Okay Sandy, I'll try again & see what happens. My worry is that the
HD is not good & I have no way of knowing. It's an OEM from
Newegg.
 
D

Dennis

What motherboard? Are you trying to run a SATA II dive on a SATA I
port?

Bill


The board supports 3gb. K9AG NEO-2 DIGITAL. I did try the 1.5
jumper anyway . . . didn't work.
 
D

Dennis

Would you mind sharing with us what type of computer (ie, CPU type)
and what SATA drive you're putting on it ?

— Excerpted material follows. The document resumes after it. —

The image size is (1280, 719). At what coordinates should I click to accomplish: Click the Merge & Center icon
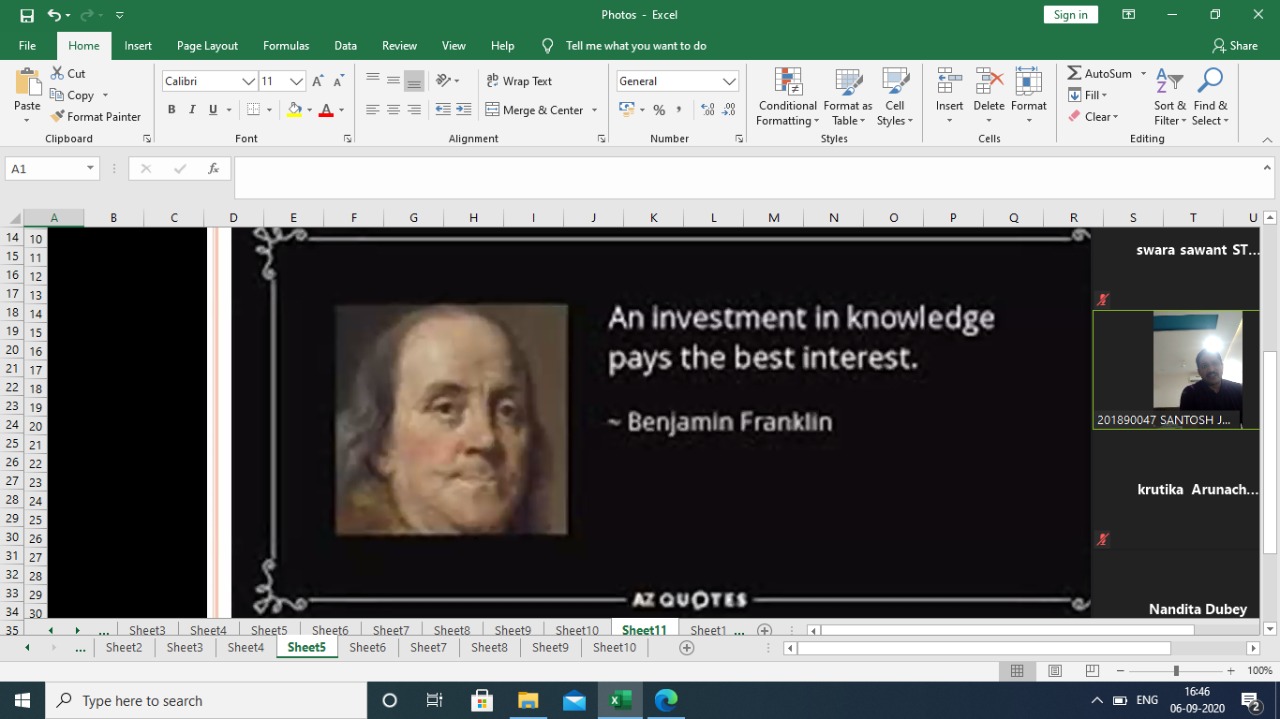pyautogui.click(x=493, y=110)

WD5000AAKS, 500 gb. MSI K9AG Neo2-Digital AM2 AMD 690G board. AMD
Athlon 64 X2 5200+
 
D

Dennis

On Fri, 25 Jan 2008 21:22:08 GMT, (e-mail address removed) (Dennis) wrote:

More information on my problem:

If I hold the drive in my hand as it starts up I can feel some action.
I guess it is spinning. As soon as my screen tells me BIOS is
"auto-detecting 3rd master" the action stops and stays stopped. Does
this mean the drive is no good?

Woe is me.

BTW, where's this "3rd master" coming from, since my board has only
one IDE channel?
 
D

Dennis

On Fri, 25 Jan 2008 16:57:44 -0800 (PST), sandy58 <[email protected]>
wrote:

Hi Sandy,

Your advice turned out not to help. My AMI BIOS doesn't have much in
the way of options. Can't try auto-detect from within CMOS, for
example. Also, I have only one IDE channel. All very confusing.
 
T

tpow

Dennis said:
Hi All,

Just put together a new system but BIOS does not detect drive. It
knows SOMETHING is installed because it tells me which of 4 SATA ports
it's inspecting while trying to detect, but it can't identify the
drive. The drive does vibrate as the PC posts as if it is
running, but falls silent and motionless and cold when the
"auto-detecting 3rd master" begins. Is the drive dead? Or is it
the motherboard?

Thanks for any insight (This is my first experience with SATA.)

Dennis

Lets start again.............have you attempted to load the OS.
 
P

pg

On Fri, 25 Jan 2008 21:22:08 GMT, (e-mail address removed) (Dennis) wrote:

More information on my problem:

If I hold the drive in my hand as it starts up I can feel some action.
I guess it is spinning. As soon as my screen tells me BIOS is
"auto-detecting 3rd master" the action stops and stays stopped. Does
this mean the drive is no good?

Woe is me.

BTW, where's this "3rd master" coming from, since my board has only
one IDE channel?


There is a definite way to know whether your drive is dead or not. If
you can, go download a linux liveCD iso image, and then burn it to a
CD.

Then configure your BIOS so that it'll but on your CD drive. Put that
live CD in the drive, hook up your SATA drive, and then boot up your
machine using the linux liveCD.

If on linux, your SATA drive exists, and it works (assuming it has
been formated), then there's nothing wrong with your hard drive.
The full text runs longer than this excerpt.